Clonogenic Survival assays
The cells were treated with cisplatin at a concentration of 10 μM for seventy-two hours after which they were seeded in 6 cm dishes in triplicate. After 14 days of incubation at 37 °C in a humidified 5% CO2 atmosphere, the colonies were fixed with methanol and stained with crystal violet (0.5% crystal violet in 20% Methanol, Sigma). The number of colonies derived from the untreated control cells was set as 100% (reference) for comparison between mock, MDC1 depleted cells and MDC1 overexpressing cells. The surviving fraction was calculated by dividing the average number of visible colonies in treated versus untreated dishes.
Antibodies
p-Histone H2AX Ser 139 rabbit mAb (Cat no. 2577S), p-p53 Ser15 rabbit mAb (Cat no. 9284S), p-Chk2 Thr68 rabbit mAb (Cat no. 2661) were purchased from Cell Signalling Technology, and mouse anti human β-Actin (Cat no. SC47778HRP) was purchased form Santa Cruz Biotechnology. Anti-rabbit IgG HRP - linked secondary antibody (Cat no. 7074), Anti- mouse IgG HRP linked secondary antibody (Cat. no. 7076), Anti-rabbit IgG (H+L) F(ab’)2 fragment Alexa Fluor 488 conjugate (Cat. 4412) and Alexa Fluor 555 conjugate (Cat. 4413) were obtained from Cell Signalling Technology. MDC1 mouse mAb (1-50) (Cat no. ab50003) was obtained from Abcam.
Western Blotting
Cells were treated with cisplatin and lysed in ice-cold RIPA buffer (Sigma, R0278) containing protease and phosphatase inhibitor. Cell lysates was analysed by SDS-PAGE and western blotting (transfer onto PVDF membrane, Bio-Rad, USA). The membrane was blocked with 5% non-fat milk for 2 h at room temperature and incubated with primary antibodies at 4 °C overnight with gentle shaking. Respective secondary antibodies were added the next day and blots were visualised using the Clarity Western ECL luminescent substrate (Cat no.1705061) according to the manufacturer’s instructions (Bio-Rad Laboratories). Beta-actin was used a loading control.
Immunofluorescence assay
Cells were seeded on poly L-lysine coated coverslips and then treated with cisplatin (10μM) for 2 hours at 37 °C. After fixing with 4% paraformaldehyde permeabilized cells with 0.3% Triton X-100/ methanol solution and blocked with FBS. Primary antibody incubation was performed overnight at 4 °C. Cells were stained with TRITC labelled secondary antibody (Alexa Fluor 555 conjugate) for ~2 hours at room temperature. DAPI (Cat no. NC9524612; VECTASHIELD Antifade Mounting Medium, Fisher Scientific, USA) was used to stain the nuclei.

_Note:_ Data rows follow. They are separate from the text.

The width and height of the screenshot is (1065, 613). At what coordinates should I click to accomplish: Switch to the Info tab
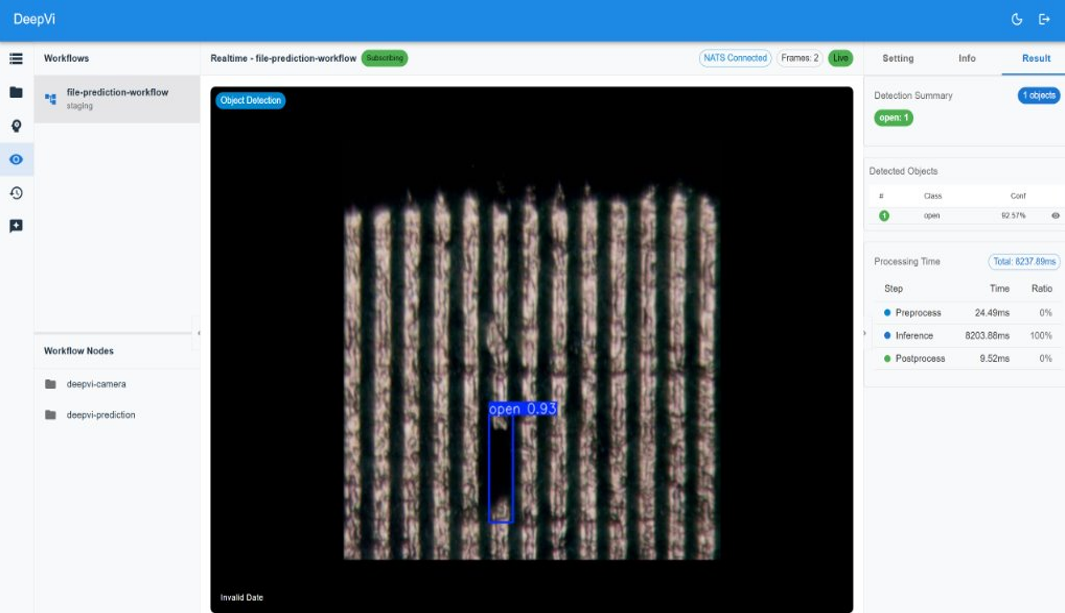tap(966, 58)
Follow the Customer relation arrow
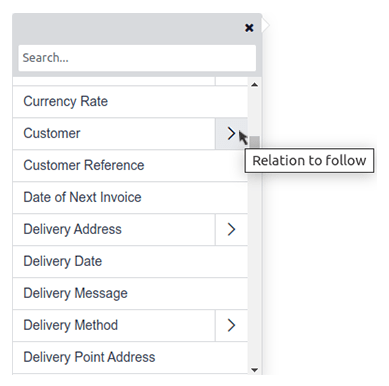The height and width of the screenshot is (386, 389). [x=231, y=133]
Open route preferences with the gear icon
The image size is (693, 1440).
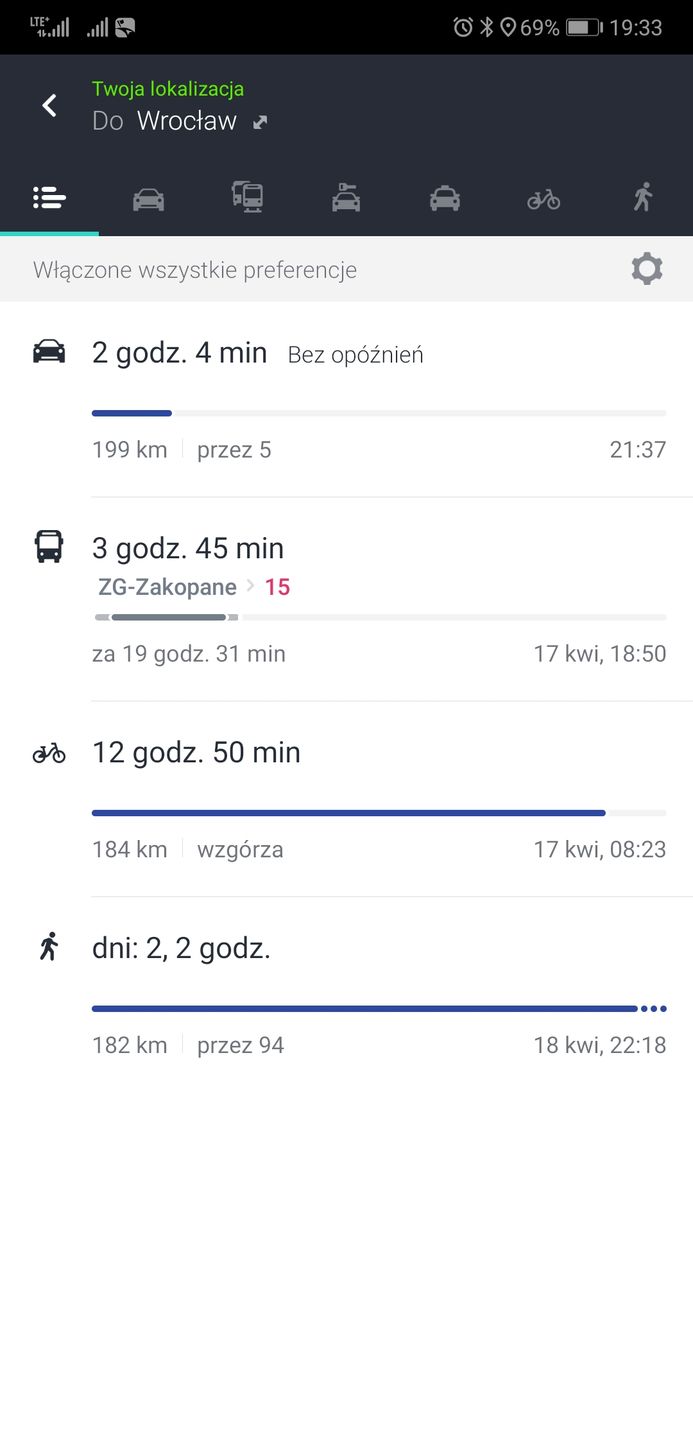[x=647, y=268]
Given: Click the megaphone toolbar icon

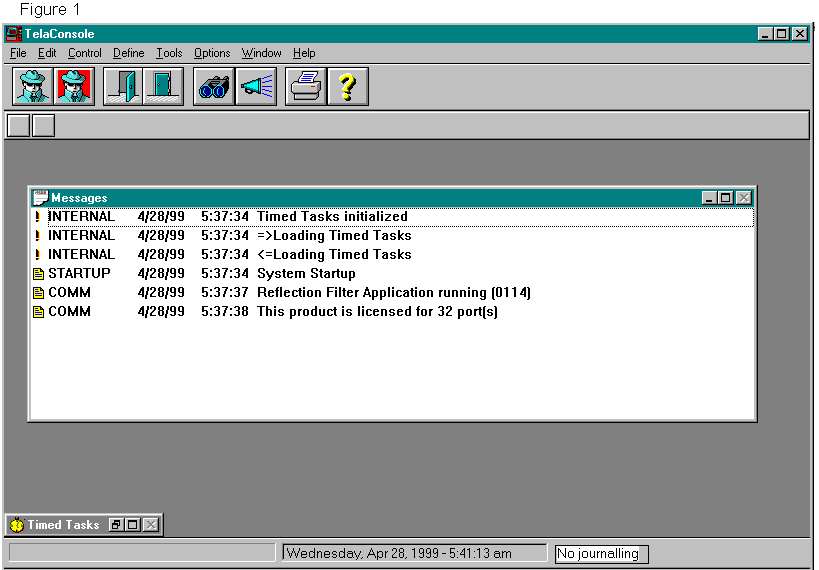Looking at the screenshot, I should [x=256, y=87].
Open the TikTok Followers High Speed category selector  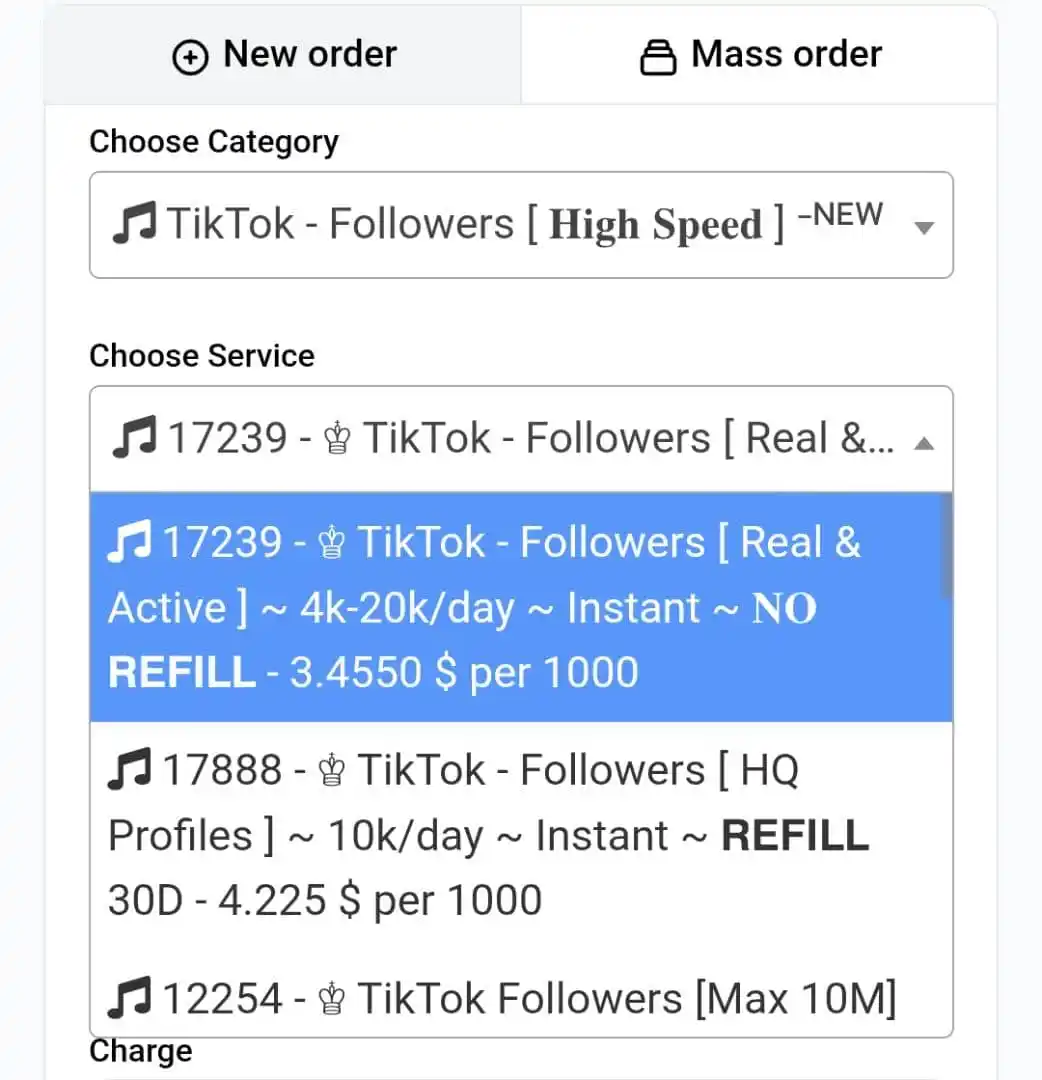(521, 225)
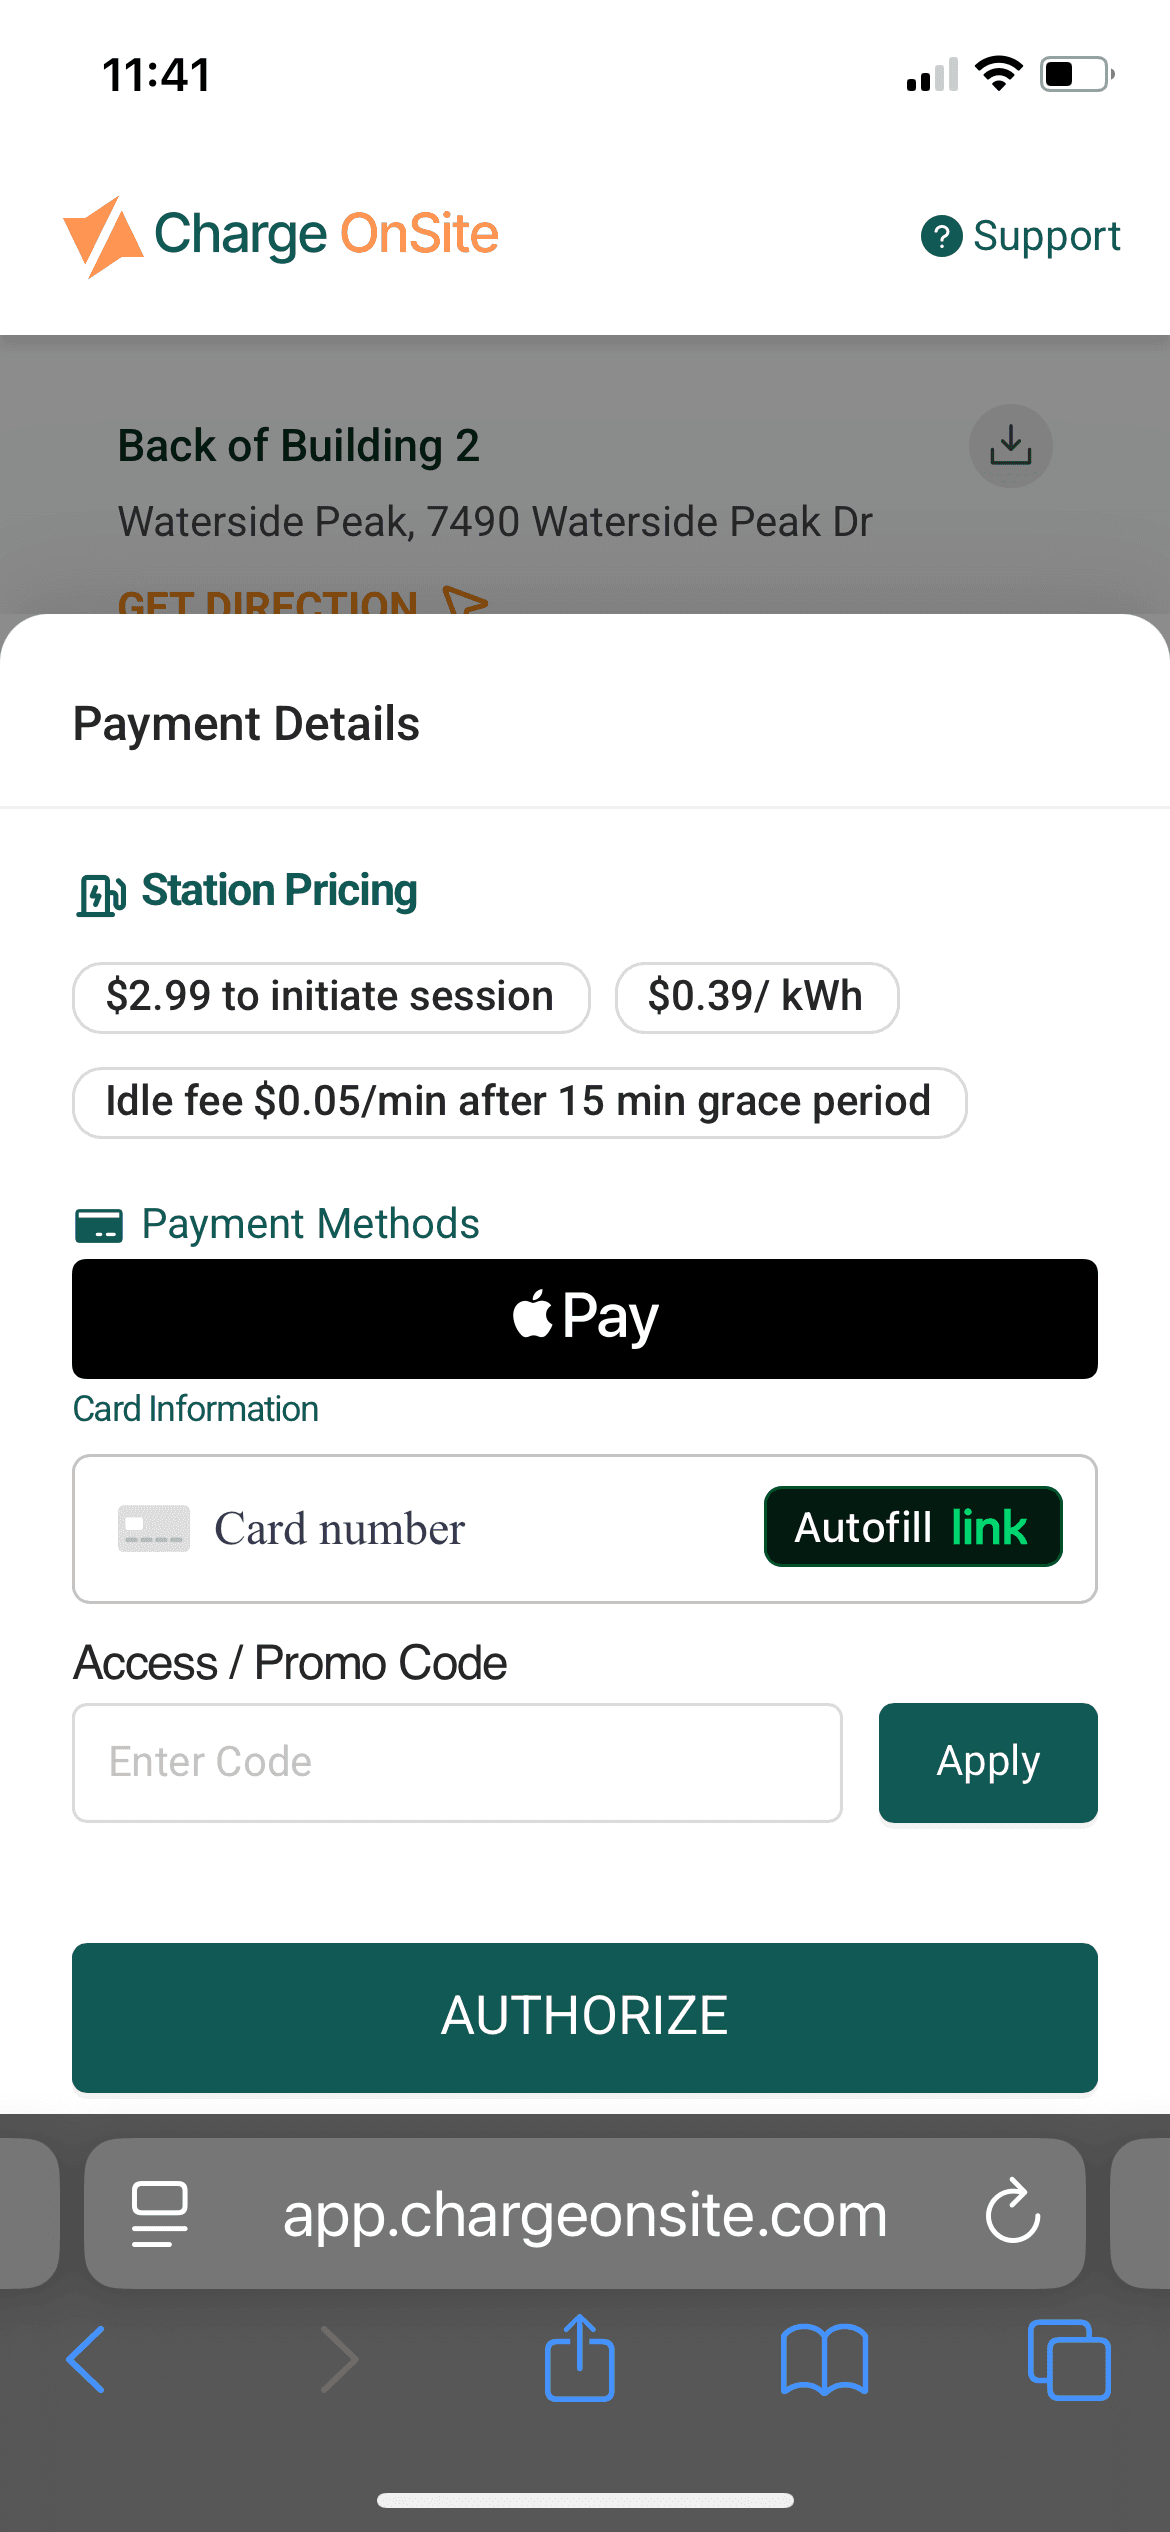This screenshot has height=2532, width=1170.
Task: Tap the $2.99 to initiate session chip
Action: pyautogui.click(x=330, y=997)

Flow cytometry analysis of apoptosis
Cells were with cyanine 3-conjugated annexin V (AnnexinV-Enzogold) and propidium iodide (PI) using the GFP certified Apoptosis/Necrosis Detection Kit (ENZ-51002, Enzo Biochem, Inc. New York, USA)) as per the manufacturer’s recommendation. Each sample was then subjected to analyses by flow cytometry (FCM) using S3e cell sorter (BIO-RAD, Hercules, CA, USA).
Statistical analysis
GraphPad Prism software (version 5.01) was used for statistical analysis, and p < 0.05 was considered statistically significant (* p < 0.05, ** p < 0.01, *** p < 0.001). All the tests were either one-way or two-way analysis of variance (ANOVA) followed by multiple comparison post-test.